BEKASI, Spirit – Tingkah laku tidak pantas kembali dilakukan seorang debt collector bank keliling yang berlokasi di Bantar Gebang Kota Bekasi. Dengan kata kasar melakukan penagihan terhadap nasabahnya. Pelaku yang mengaku bernama Sanjay Hasibuan bahkan melakukan penamparan terhadap nasabah Yanti.
“Awalnya setiap datang dia minta aneh-aneh yang dipijat, minta ke kamar tapi saya tolak mentah-mentah. Tiba-tiba dia minta uang yang dipinjamkan sebesar Rp 1.000.000 padahal janjinya dibayar harian sebesar limapuluh ribu rupiah, tapi dia malah tampar muka saya dengan buku catatan yang tebal,” kata nasabah Yanti pada Spirit Jawa Barat, Jumat (4/11).
Kekesalan si debt collector dengan cara memukul nasabah berbuntut panjang. Pasalnya, Yanti tak terima perlakuan tersebut dan melaporkan pihak berwajib. “Saya buat laporan pemeriksaan (LP) ke Polsek setelah itu baru saya divisum di rumah sakit yang ditunjuk pihak kepolisian. Namun sayangnya sampai sekarang belum diketahui kelanjutan dari laporan itu,” tutur Yanti.
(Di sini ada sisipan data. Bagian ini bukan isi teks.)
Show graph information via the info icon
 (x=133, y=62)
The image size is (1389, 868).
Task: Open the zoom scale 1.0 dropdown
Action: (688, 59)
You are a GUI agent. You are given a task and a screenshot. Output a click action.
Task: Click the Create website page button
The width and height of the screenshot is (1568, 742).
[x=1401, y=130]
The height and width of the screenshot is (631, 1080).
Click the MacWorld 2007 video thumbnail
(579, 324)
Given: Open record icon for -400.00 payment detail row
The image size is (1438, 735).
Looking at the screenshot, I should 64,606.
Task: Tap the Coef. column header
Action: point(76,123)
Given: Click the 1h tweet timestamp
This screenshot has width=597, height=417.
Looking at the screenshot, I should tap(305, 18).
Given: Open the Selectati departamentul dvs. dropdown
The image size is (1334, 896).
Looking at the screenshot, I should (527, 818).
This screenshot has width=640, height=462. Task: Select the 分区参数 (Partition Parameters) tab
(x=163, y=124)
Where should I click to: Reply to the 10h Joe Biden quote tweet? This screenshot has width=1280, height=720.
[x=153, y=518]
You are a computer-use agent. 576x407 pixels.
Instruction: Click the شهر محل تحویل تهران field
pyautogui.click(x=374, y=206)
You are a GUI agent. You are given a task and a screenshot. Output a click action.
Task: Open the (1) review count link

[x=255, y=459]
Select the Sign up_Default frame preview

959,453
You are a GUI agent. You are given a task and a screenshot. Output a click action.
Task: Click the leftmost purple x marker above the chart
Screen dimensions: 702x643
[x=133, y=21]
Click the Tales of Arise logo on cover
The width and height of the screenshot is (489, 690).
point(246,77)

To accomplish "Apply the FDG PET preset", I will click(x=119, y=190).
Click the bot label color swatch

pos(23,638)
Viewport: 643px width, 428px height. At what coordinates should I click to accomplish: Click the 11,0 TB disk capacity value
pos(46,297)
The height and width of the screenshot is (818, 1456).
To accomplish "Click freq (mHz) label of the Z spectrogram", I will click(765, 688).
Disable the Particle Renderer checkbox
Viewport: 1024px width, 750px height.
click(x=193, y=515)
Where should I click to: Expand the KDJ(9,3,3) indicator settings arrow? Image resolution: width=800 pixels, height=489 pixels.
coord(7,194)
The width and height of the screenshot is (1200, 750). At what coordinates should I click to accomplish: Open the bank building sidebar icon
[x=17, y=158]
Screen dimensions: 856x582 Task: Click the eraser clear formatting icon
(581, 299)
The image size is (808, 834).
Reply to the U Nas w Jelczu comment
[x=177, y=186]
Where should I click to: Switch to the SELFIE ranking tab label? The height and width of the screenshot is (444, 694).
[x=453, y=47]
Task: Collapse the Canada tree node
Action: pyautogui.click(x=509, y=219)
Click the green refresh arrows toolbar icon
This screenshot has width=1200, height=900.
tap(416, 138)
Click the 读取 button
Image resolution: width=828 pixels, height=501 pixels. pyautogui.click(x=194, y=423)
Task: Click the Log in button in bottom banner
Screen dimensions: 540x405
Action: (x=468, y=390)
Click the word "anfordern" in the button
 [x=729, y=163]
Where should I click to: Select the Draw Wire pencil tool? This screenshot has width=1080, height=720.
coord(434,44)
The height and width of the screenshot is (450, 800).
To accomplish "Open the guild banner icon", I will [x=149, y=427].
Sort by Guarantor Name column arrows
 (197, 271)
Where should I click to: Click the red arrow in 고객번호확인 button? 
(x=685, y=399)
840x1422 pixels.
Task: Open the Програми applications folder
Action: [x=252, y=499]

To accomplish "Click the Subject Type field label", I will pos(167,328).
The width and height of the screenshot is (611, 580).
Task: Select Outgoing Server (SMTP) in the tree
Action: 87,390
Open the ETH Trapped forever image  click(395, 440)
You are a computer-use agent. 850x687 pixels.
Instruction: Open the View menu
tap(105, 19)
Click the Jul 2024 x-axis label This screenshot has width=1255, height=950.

Informasi yang didapat Spirit Jawa Barat, kantor bank keliling yang mengaku berlamat di jalan Pedurenan Kecamatan Bantar Gebang Kota Bekasi ternyata palsu. Bahkan dikabarkan, debt collector Sanjay sebelumnya juga telah melakukan pelecehan terhadap Siti Rukiya (16 tahun).
Hingga kini anak pemilik warung Mak Ity tersebut mengalami depresi, selalu dihantui ketakutan dan tak berani keluar kamarnya.